75 Ark. 288 | Ark. | 1905
(after stating the facts.) The issues between appellee and Isaac Less, and between appellee and Gussie Less are different. We will therefore treat them separately.
First. The contract evidenced by the notes and deed of trust was not indivisible, as assumed by learned counsel for appellants. Excerpts froni the deed of trust applicable here are as follows:
“Whereas, the said Isaac Less is justly indebted to the said party of the third part in full sum of $4,500, which is evidenced oy nine notes of even date herewith for the sum of $500 each, each of said notes being payable on or before two years after date, and bearing 10 per cent, interest from date,” etc.
“Now, if said Isaac Less, his heirs, executors or administrators, shall pay the sum of money specified in said nine promissory notes, with all the interest that may be due thereon, when the same shall become due and payable according to the tenor and effect thereof, and shall faithfully keep and perform the agreements aforesaid, and concerning the payment of taxes aforesaid, then this deed shall be void, and the property hereinbefore conveyed shall be released at the expense of said party of the first part; but if default be made in the payment of said promissory notes, or either of them, or the interest thereon, according to the tenor and effect thereof, or in the faithful performance of said agreement to keep said edifices insured and pay all taxes lawfully imposed on said property, then, and in that event, or either of them, the whole of said indebtedness, and each and all of said notes, shall become due and be considered due and payable as if due and payable according to the tenor thereof, and this deed shall remain in full force and effect, and the said party of the second part may proceed to sell the said property hereinbefore described, or so much thereof as may be necessary to fully satisfy and discharge the said indebtedness, together with all interest thereon.”

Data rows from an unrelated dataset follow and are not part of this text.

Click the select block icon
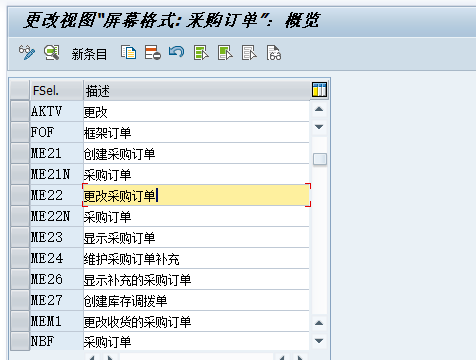Screen dimensions: 476x360 [225, 53]
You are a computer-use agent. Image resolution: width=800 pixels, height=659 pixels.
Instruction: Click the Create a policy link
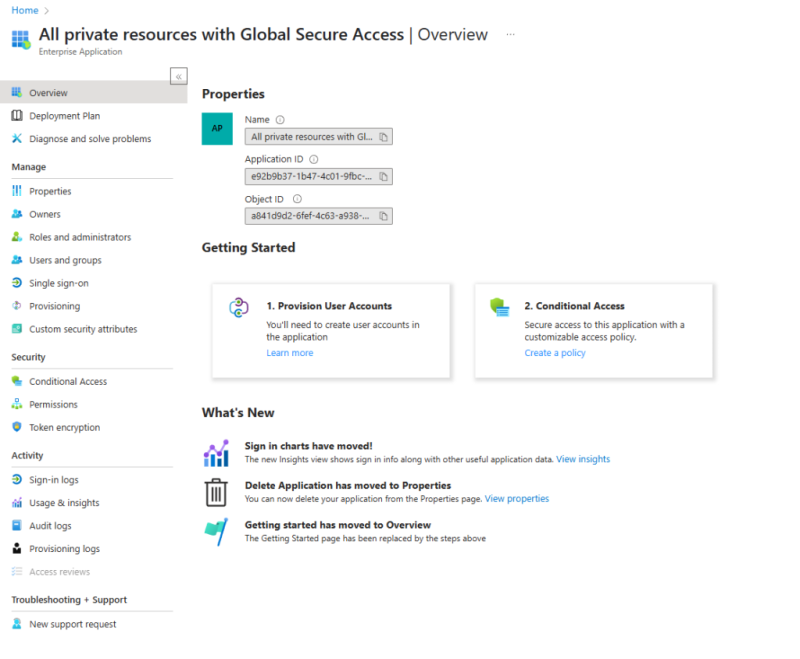[x=554, y=352]
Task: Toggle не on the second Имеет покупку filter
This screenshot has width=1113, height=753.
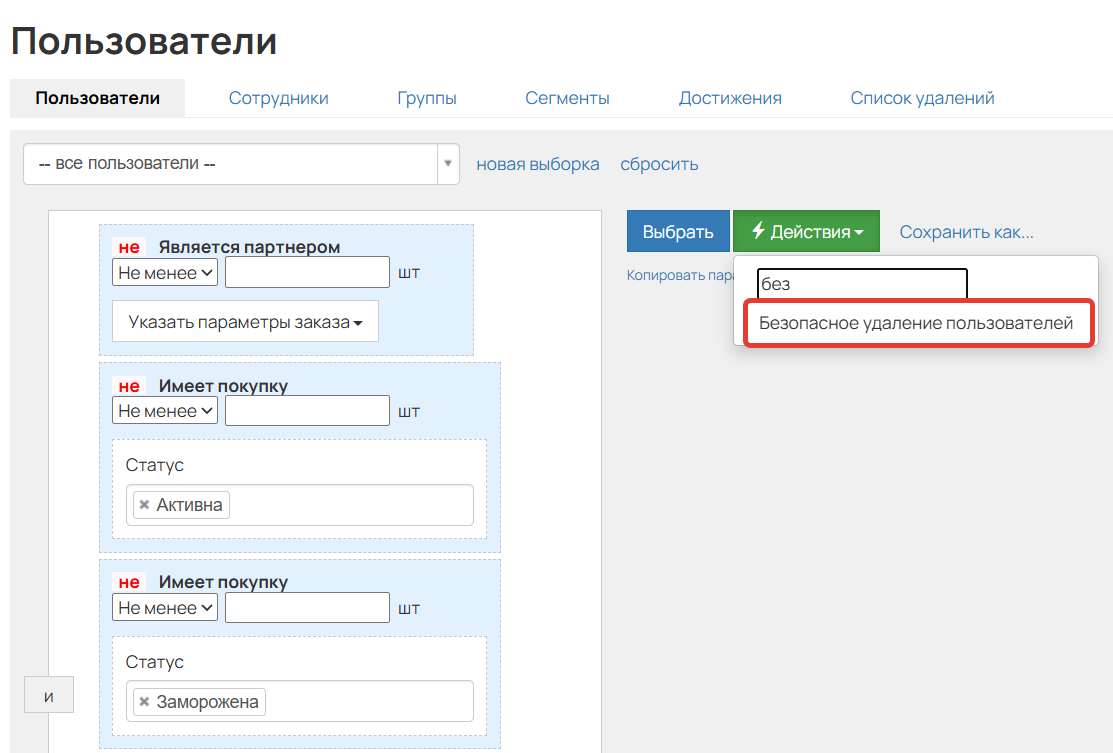Action: click(127, 581)
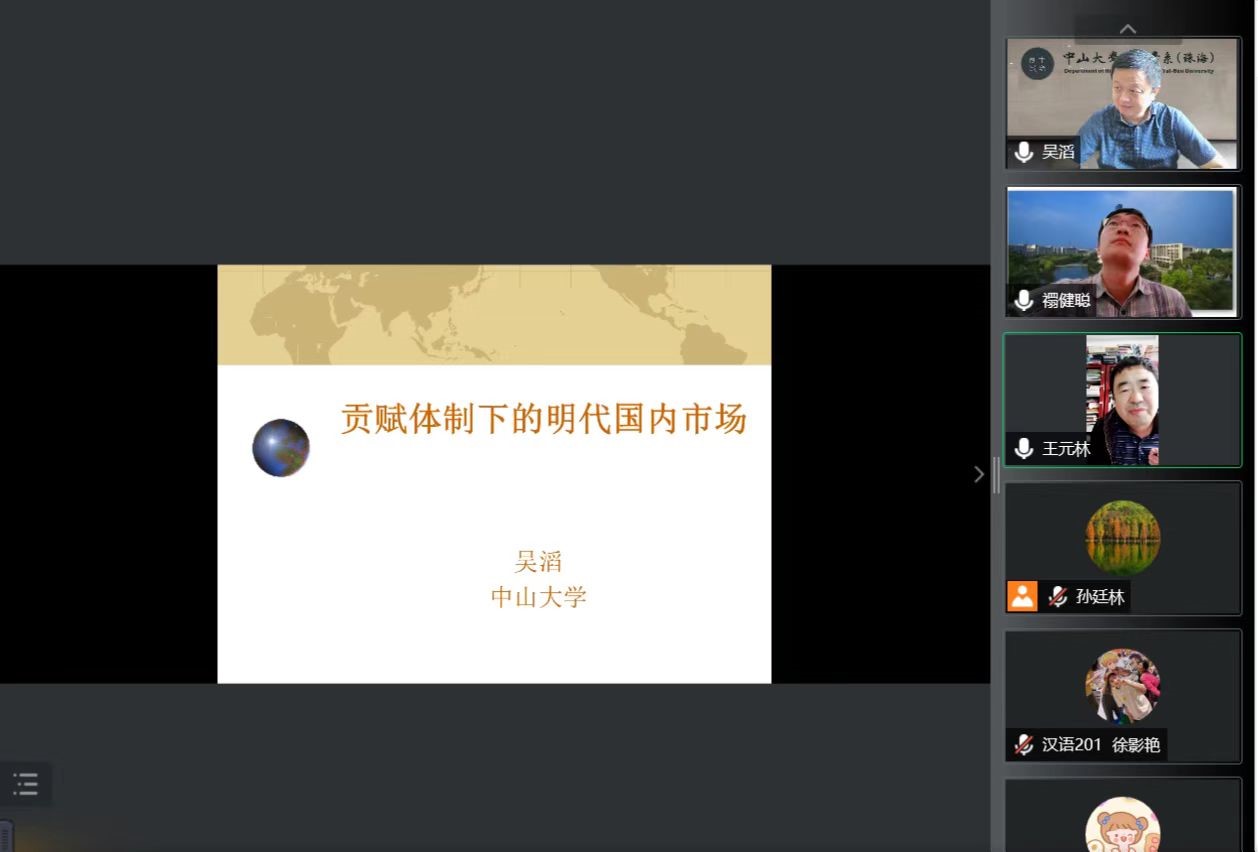Click the orange person icon beside 孙廷林
Viewport: 1258px width, 852px height.
coord(1022,596)
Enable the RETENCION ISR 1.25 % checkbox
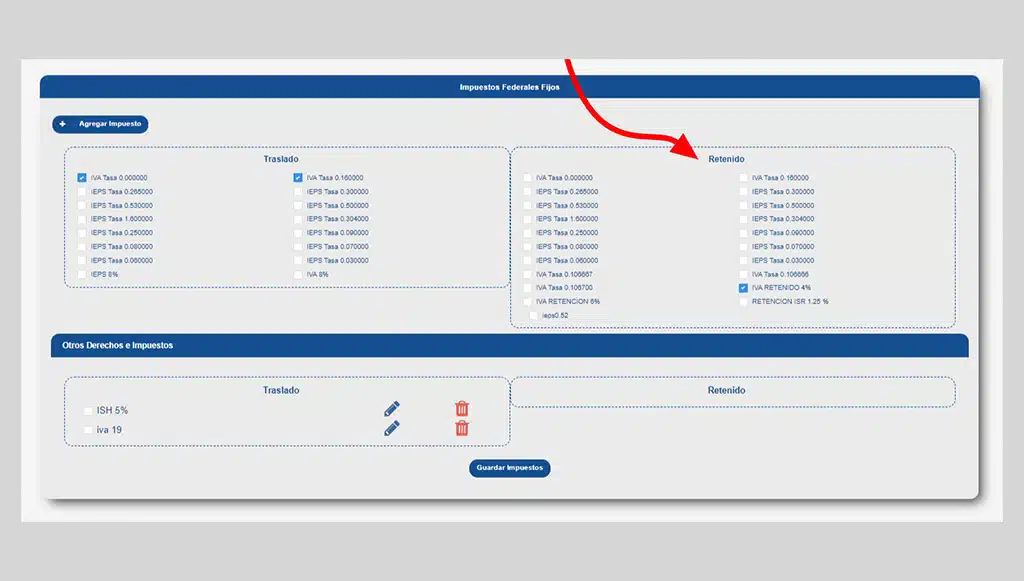The height and width of the screenshot is (581, 1024). pyautogui.click(x=743, y=301)
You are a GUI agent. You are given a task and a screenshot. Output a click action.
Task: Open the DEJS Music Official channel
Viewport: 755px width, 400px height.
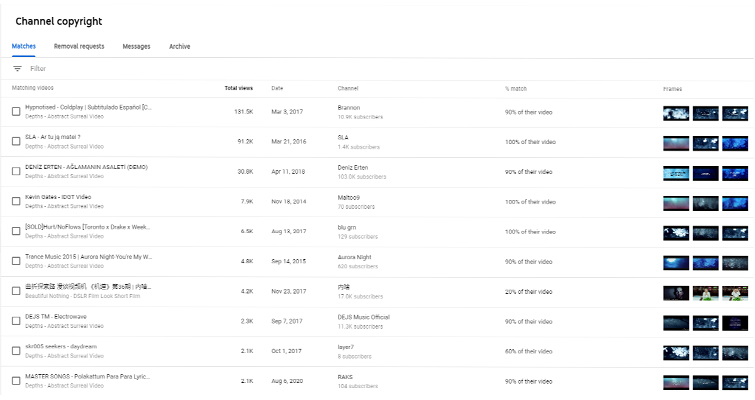pyautogui.click(x=364, y=317)
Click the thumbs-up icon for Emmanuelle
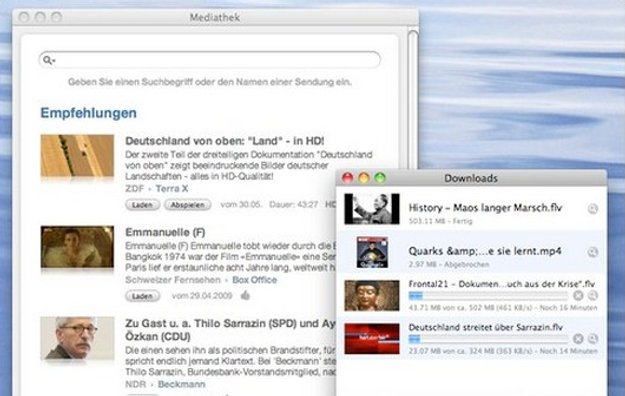The image size is (625, 396). 245,296
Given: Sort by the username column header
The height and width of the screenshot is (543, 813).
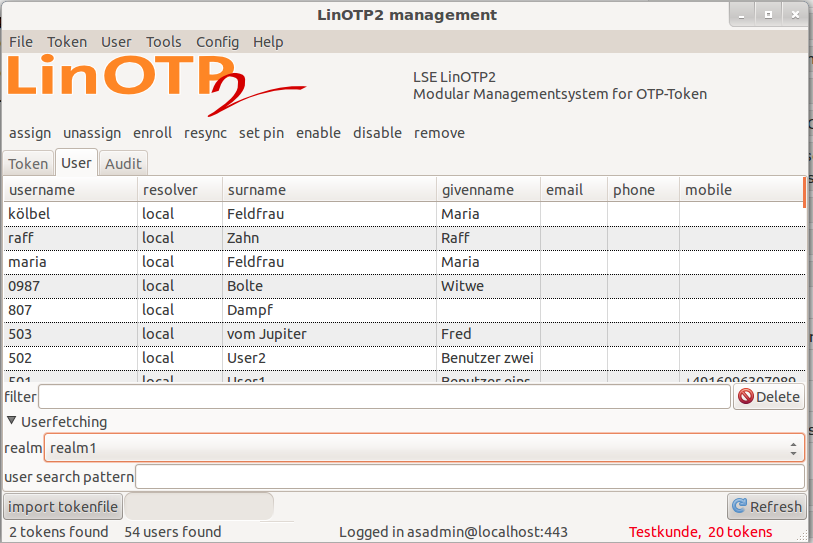Looking at the screenshot, I should click(x=70, y=190).
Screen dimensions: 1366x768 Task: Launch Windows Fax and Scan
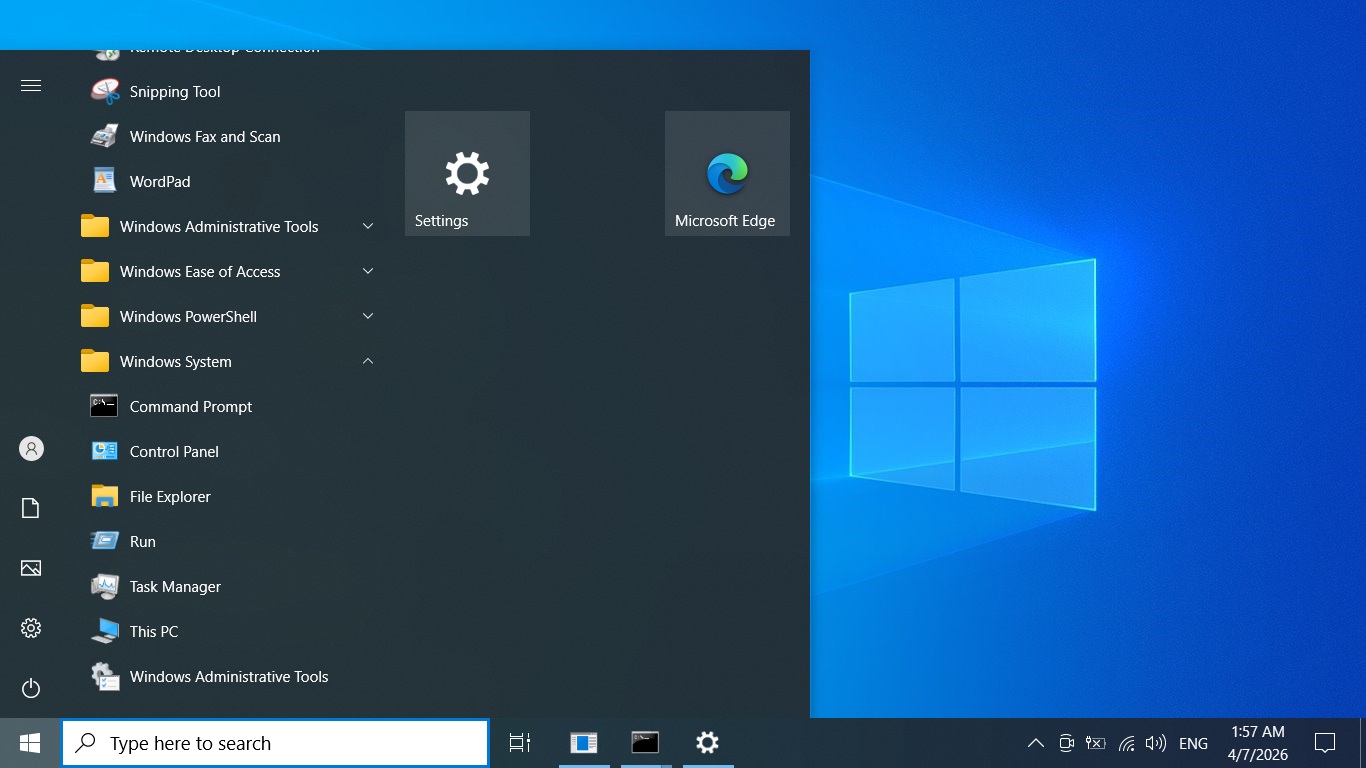pyautogui.click(x=204, y=137)
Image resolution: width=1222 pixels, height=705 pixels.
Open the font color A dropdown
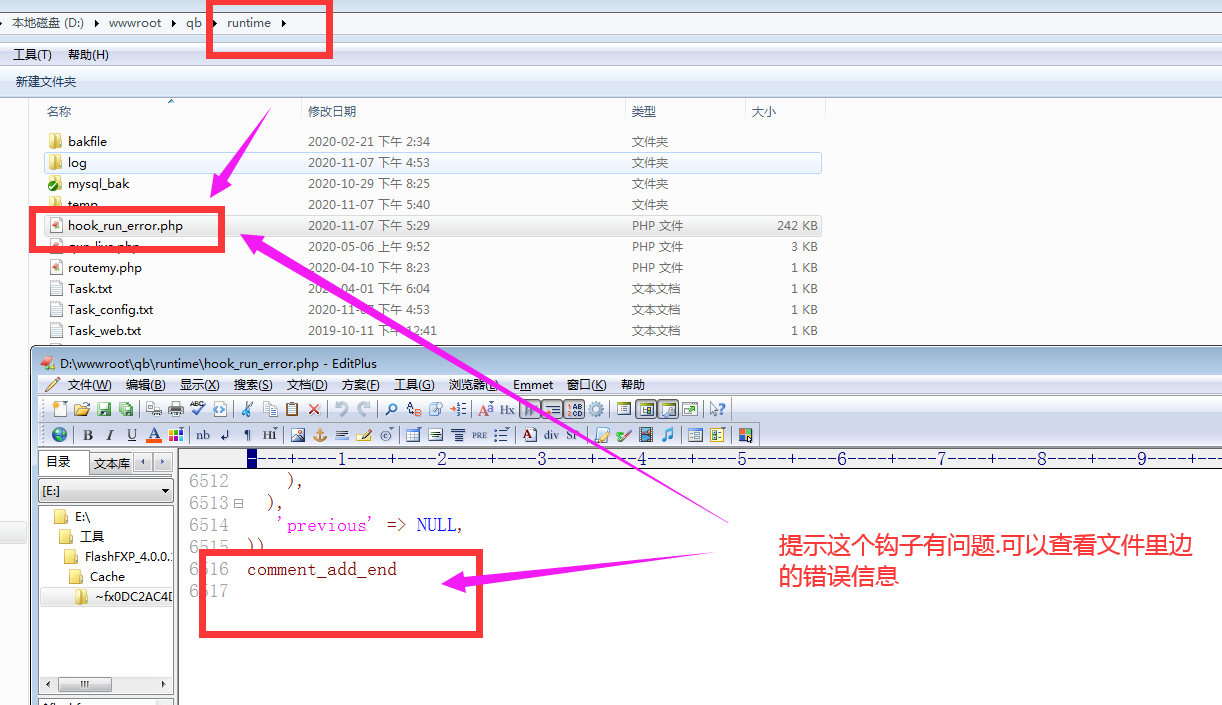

There were nine notes, each in the following form:
“$500.00.
“On or before two years after date I promise to pay M. English five hundred dollars, for value received, to bear interest from date at the rate of 10 per cent, until paid.
(Signed) “I. Less.”
There is nothing here to show an entire and indivisible contract. On the contrary, the fact that the parties on the one side executed, and on the other accepted, nine notes of $500 each, instead of one note for $4,500; and the fact that the deed of trust recited that “if default be made in the payment of said promissory notes, or either of them,” and that in case default be made in certain requirements prescribed in the deed of trust, such as keeping up insurance, payment of taxes, etc., then “the whole of said indebtedness, and each and all of said notes, shall become due and payable — these facts rather indicate to us that the parties contemplated that each note, as well as the entire sum' of all the notes, should be secured by the deed of trust. Each note is complete in itself, without reference to the others, and represents an obligation to pay the sum named therein. The deed of trust and notes and the parol testimony not inconsistent therewith convince us that English and the appellant, Isaac Less, intended by the contract into which they entered that English should loan Less $4,500; that this loan should be evidenced by notes in the sum of $500 each until the entire amount was advanced, and that the sums advanced, to the extent of $4,500, should be secured by the deed of trust of the property named therein. If the parties did not intend that each note should constitute a single and independent obligation, why did they not have the entire sum which appellee agreed to advance evidenced by one note ? It will be observed that all the notes were executed on the same day, and were payable at'the same time. How easy it would have been, if the parties only intended one obligation and one inseparable contract, to have made but one note, instead of nine.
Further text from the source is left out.